[Dataset rows]
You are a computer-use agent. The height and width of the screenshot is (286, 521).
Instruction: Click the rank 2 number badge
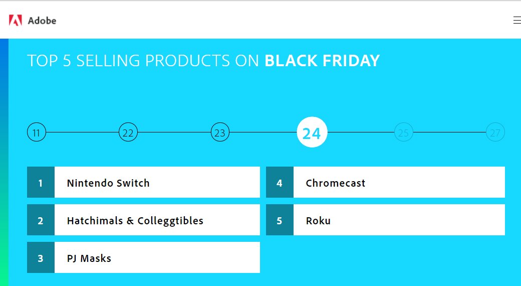click(x=41, y=220)
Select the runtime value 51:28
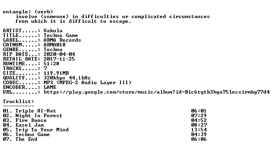This screenshot has width=273, height=151. (51, 64)
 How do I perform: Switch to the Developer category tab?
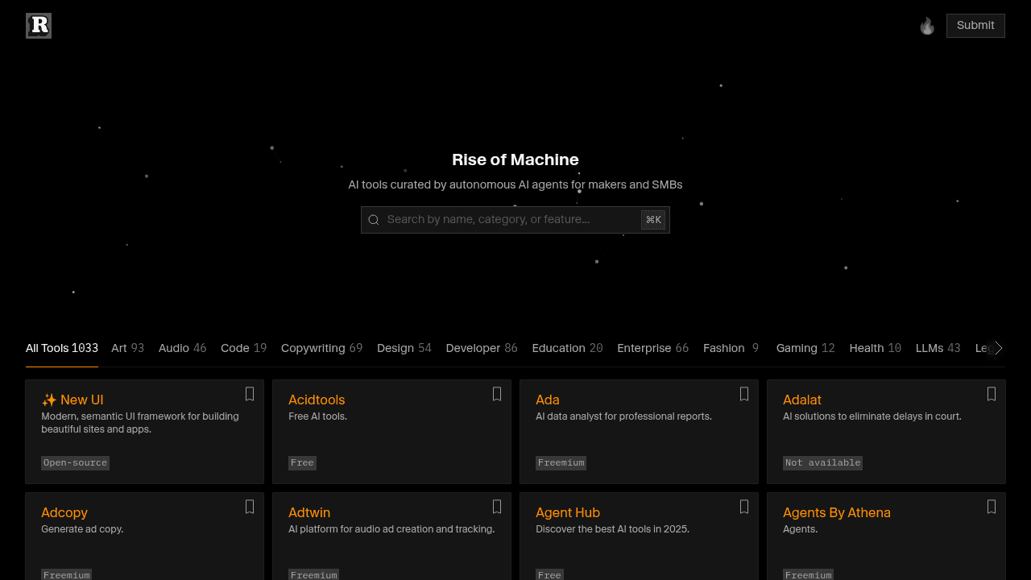(482, 348)
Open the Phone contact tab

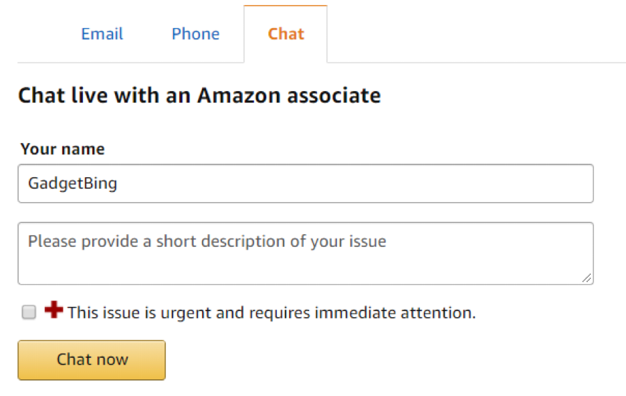[195, 34]
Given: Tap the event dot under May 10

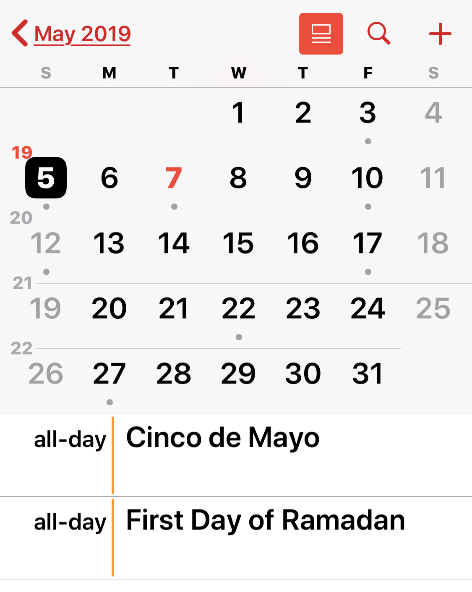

Exercise details
Reproduce each line of the listing word for word, leaving out the pictures.

Result of this exercise
You are a computer-use agent. The height and width of the screenshot is (286, 521).
Instruction: Click the rank 2 number badge
click(x=41, y=220)
Select the runtime value 51:28
This screenshot has width=273, height=151. (51, 64)
 How do I perform: Switch to the Developer category tab?
(482, 348)
Open the Phone contact tab

[195, 34]
Given: Tap the event dot under May 10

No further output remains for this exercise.